• _Text block_:
I want to discuss inspiration just a bit, partly because it is relevant to my next post on Biblical interpretation (I hope to post it later today), and partly because there is someone on Twitter who is spouting a great deal of nonsense with regard to parallels and borrowing.
(For those interested, he is @BibleAlsoSays, he claims to be “Religion’s Nightmare,” and he has a rather routine web site by the same name. If you are a believer, don’t worry about going to the non-believers side. You’ve likely heard all these accusations before.)
But my purpose here is to take a quick look at the way in which we debate inspiration, particularly, but not exclusively, when we’re using the term “inerrancy.” I would note that the problem I’m discussing remains the same in any discussion in which some form of inspiration beyond an ordinary text is claimed of scripture.
I recall an e-mail discussion I had with a Muslim lady some years back. She seemed to believe I was a sincere Christian who might be willing to look at something better. We exchanged several e-mails, but her final attempt to persuade me can be summarized as: The Qur’an provides you with a clear and absolute answer for every question and aspect of life.

• _Information provided_:
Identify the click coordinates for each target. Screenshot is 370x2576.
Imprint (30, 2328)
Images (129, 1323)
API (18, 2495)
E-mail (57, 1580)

• _What is asked_:
A - According to the post on inspiration, what Twitter handle does the person spouting nonsense about parallels and borrowing use?
B - Rewrite the paragraph of the post on inspiration that begins "I recall an e-mail discussion" in two shorter sentences, keeping its main facts.
C - Carry on the post on inspiration from where it stops.

• _Results for each task_:
A - @BibleAlsoSays

B - Some years ago the writer exchanged several e-mails with a Muslim woman who seemed to see the writer as a sincere Christian willing to consider something better. Her final argument was that the Qur'an gives a clear and absolute answer for every question and aspect of life.

C -
Now I don’t know enough about Islam or the Qur’an to say just how many Muslims would agree with that, though I have heard it from more than one Muslim, so I know it is not a unique argument. What ended our discussion was my response. I told her that I didn’t find that to be an attractive quality in a holy book. She was quite stunned.
You see, to her it was obvious that a book that answered all of her questions and gave her absolute ground on which to stand must be divine.
I hear the inverse of that argument quite frequently. There is some aspect or another of the Bible that someone thinks is inconsistent with divine revelation. They bring this to me, sometimes repeatedly, because it is so obvious to them that it is the nail in the coffin of my faith, and they are quite stunned when my faith doesn’t merely rise from the supposed coffin–it never got in it in the first place.
The problem, stated simply, is this: What are the proper characteristics of divine revelation, and how do you make that determination? In each of these cases, someone has determined what divine revelation must or must not be, and thus their argument is conclusive. Well, it’s conclusive if you accept their assumption.
Now some of you might be questioning me on another point, which is just how parallel the parallels are, and just how “copied” the copied scriptures are. This is a good question. While one may find strong parallels to the stories of creation and the flood, one also finds significant differences.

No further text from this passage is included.